Написанные в разное время, но представленные вместе, эти тексты становятся относительно целостным высказыванием авторской позиции, которая в значительной мере является поколенческой. Я принадлежу к той исследовательской когорте, для которой создание «языка» для обсуждения социальной реальности и, в частности, гендерных отношений являлось не только академической задачей, но и личным проектом. В его основании лежала интенсивная (само)рефлексия, спровоцированная огромным социальным сдвигом, участницами которого мы оказались. В некоторых случаях критика достигала точки «деконструкции» самих себя – себя прежних – как субъектов, встроенных в классификационные схемы, т. е. созданных, если следовать терминологии Л. Альтюссера[2], в процессе «интерполяции» идеологическими институтами своего места и времени и наконец осознавших это. Вместе с тем нарушение границ и высвобождение из старых схем, как стало понятно позднее, нередко означало встраивание в новые классификации, которые создавались уже при нашем участии, а потому вначале не осознавались как дисциплинирующие.
Как молодые образованные советские женщины «догендерного» периода, мы обдумывали себя в терминах и понятиях известной нам социальной теории и популярных нарративов, где господствовала точка зрения, что суть «женского вопроса» состоит в социальном обеспечении материнства. Философское и социологическое осмысление телесности как категории, лежащей в основании гендера, т. е. социальной организации полового различия (первичного социального разделения во всех обществах), интерпретации ее в контекстах отношений власти (в фукодианском смысле), социальной стратификации и организации институтов, порождения желания, создания классифицирующих оснований восприятия мира и конструирования «я», было редуцировано до отсыла к особой «женской психологии»[3]. Эта идеологизированная субстанция включала эмоциональность, нелогичность, сосредоточенность на конкретном в противовес общему и абстрактному (мужскому) и т. д., что проистекало, согласно господствовавшей точке зрения, из женской репродуктивной функции. Если, находясь в этой противоречивой ситуации – будучи «нелогичными от природы» и в то же время занимаясь научной деятельностью, требовавшей рациональности и последовательности, – мы ощущали какие-то проблемы именно «как женщины» (чаще всего они были связаны с непризнанием женской независимой субъектности и человеческой полноценности[4]), то не знали языка, чтобы их назвать, описать и осмыслить. Не имея названия, эти проблемы «не существовали» – отсылка к известному тексту Гайятри Спивак «Могут ли угнетенные говорить?»[5] (Спивак использует термин «субалтерны») в данном случае возникает почти автоматически.
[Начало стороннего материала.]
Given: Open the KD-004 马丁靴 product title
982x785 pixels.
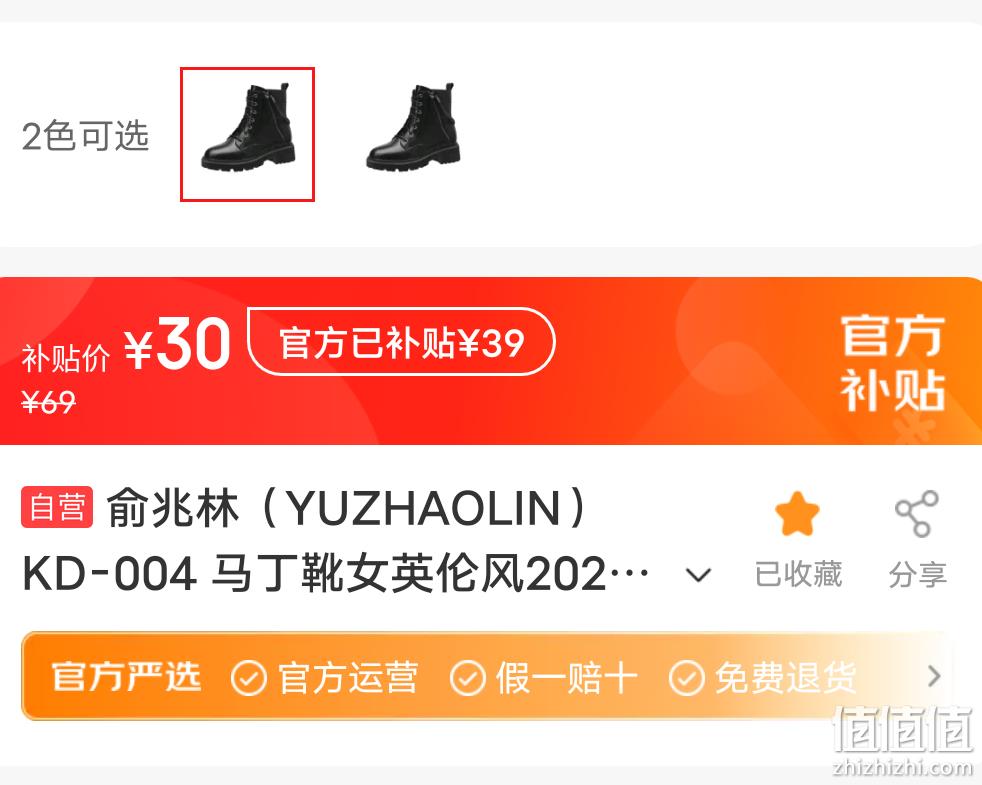Looking at the screenshot, I should (x=336, y=574).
Создание нового аналитического языка было связано с заимствованием в начале 1990-х – в рамках изменяющегося институционального контекста, присоединения к глобальной академии, а также политических процессов – в русский язык, а также в другие языки постсоветского пространства термина «гендер» как ключевого означающего иного дискурса. За заимствованием нового термина всегда встают проблемы кросс-культурного перевода и освоения концептуальной парадигмы, к которой принадлежит новое слово. Очевидно, первыми о задачах «феминистского перевода» в процессе переноса знания написали Елена Здравомыслова и Анна Тёмкина в прекрасном предисловии к составленной ими «Хрестоматии феминистских текстов»[6].
Чтобы стать инструментами символической власти, новые дискурсы должны быть «услышаны», они должны опираться на какие-то внутренние «ощущения», на основании которых могут быть реконструированы классификационные границы и созданы символические репрезентации. Поначалу участвовавшим в проекте создания нового символического мира казалось, что термин «гендер» откликается на самое важное в нас. Он позволял обозначить то, для чего ранее не было названия, и структурировать личный опыт, упорядочивал окружающую реальность и отвечал на многие мучительные вопросы, т. е. был ключевым для конструирования новой идентичности. Однако, как полагал Луи Альтюссер, идентичность является первичной формой идеологии. Освобождающиеся от гегемонии прежнего языка обычно не замечают работы новой дискурсивной власти, авторизацию и персонализацию которой осуществляют они сами. Ее деконструкция потребовала бы отстраненного наблюдения за собой и критической рефлексии собственной standpoint, т. е. социально обусловленной исследовательской позиции, выражающейся в постановке вопросов, отборе тем исследования и приверженности определенным методам, теориям и именам. Достичь такой степени критической зрелости при столкновении с новым знанием, появившимся в виде лавины хлынувших одновременно текстов, имен, концепций[7] (часто в сомнительных переводах), особенно трудно: для описываемого периода интенсивного изменения отношений между властью и знанием была поначалу характерна готовность принимать «несоветские» объяснения социальной реальности и непосредственно прикладывать их к локальным контекстам.